You will be prompted to provide specific information about your patient including bispecific antibody therapy, AE occurrence, specific AE, and AE grade.

Click on your selections. Your choices can be changed at any time simply by selecting the [change] icon by the question you want to change and entering a new choice.

Additional information on each variable/characteristic and why it is important for making management decisions is available by clicking on the [i] icon after each selection.

When all patient characteristics are entered, you will be asked to select the management option you are currently planning. Once that information is entered, you can click on Submit Patient Case to view the expert recommendations.

After reviewing your case-specific recommendations, you will be asked brief questions about how the recommendations influenced your decision-making. You will then be able to enter a new case scenario by clicking the Start New Case button.

You will also have the following options:

  • Print/download the recommendations along with a summary of the patient characteristics and selected therapy you entered by clicking the Case Summary button.
  • View an Additional Considerations section covering additional factors that may affect bispecific antibody AE management as well as key considerations before initiating bispecific antibody therapy.

Access to and use of this Interactive Decision Support Tool titled, “Prevention and Management of AEs During Treatment with Bispecific Antibody Therapy in Multiple Myeloma” is provided subject to the following terms and conditions. PLEASE READ THESE TERMS CAREFULLY.

This Interactive Decision Support Tool is designed to educate clinicians on making optimal management choices for bispecific antibody therapy-related AEs in patients with R/R MM. The information provided is based on the latest prescribing information instructions and expert guidance of Beth Faiman, PhD, MSN, APN-BC, AOCN, BMTCN, FAAN, FAPO; Melissa Pozotrigo, PharmD, BCOP; and Noopur Raje, MD.

The material published by Clinical Care Options reflects the views of the reviewers or authors of the Clinical Care Options material, not those of Clinical Care Options, LLC, the accredited provider, or the companies providing educational grants. The materials may discuss uses and dosages for therapeutic products that have not been approved by the FDA. A qualified healthcare professional should be consulted before using any therapeutic product discussed. Readers should verify all information and data before treating patients or using any therapies described in these materials.
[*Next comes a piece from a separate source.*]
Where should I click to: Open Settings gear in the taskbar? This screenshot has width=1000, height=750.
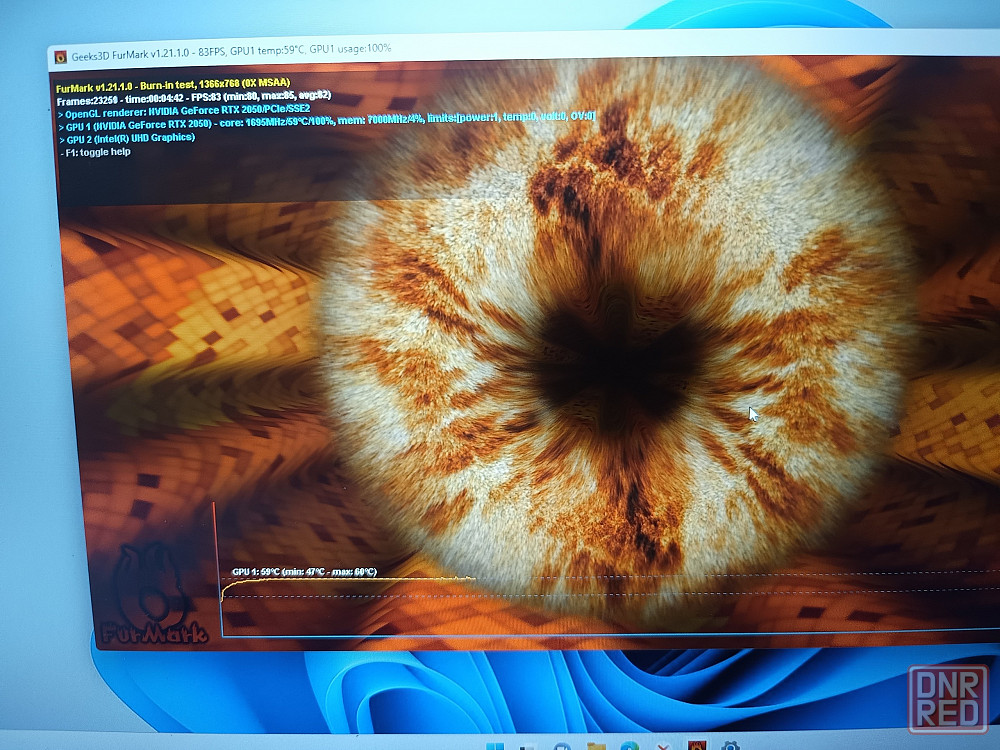click(731, 746)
Although the information contained in the “Prevention and Management of AEs During Treatment with Bispecific Antibody Therapy in Multiple Myeloma” Interactive Decision Support Tool has been produced and processed from sources believed to be reliable, no warranty, expressed or implied, is made regarding the accuracy, adequacy, completeness, legality, reliability, or usefulness of any information. This disclaimer applies to both the isolated and aggregate uses of the information. Clinical Care Options provides this information on an as-is basis. This disclaimer applies to all material published by Clinical Care Options including but not limited to medical information or opinions. All warranties of any kind, expressed or implied, including but not limited to the implied warranties of merchantability, fitness for a particular purpose, freedom from contamination by computer viruses, and noninfringement of proprietary rights are disclaimed.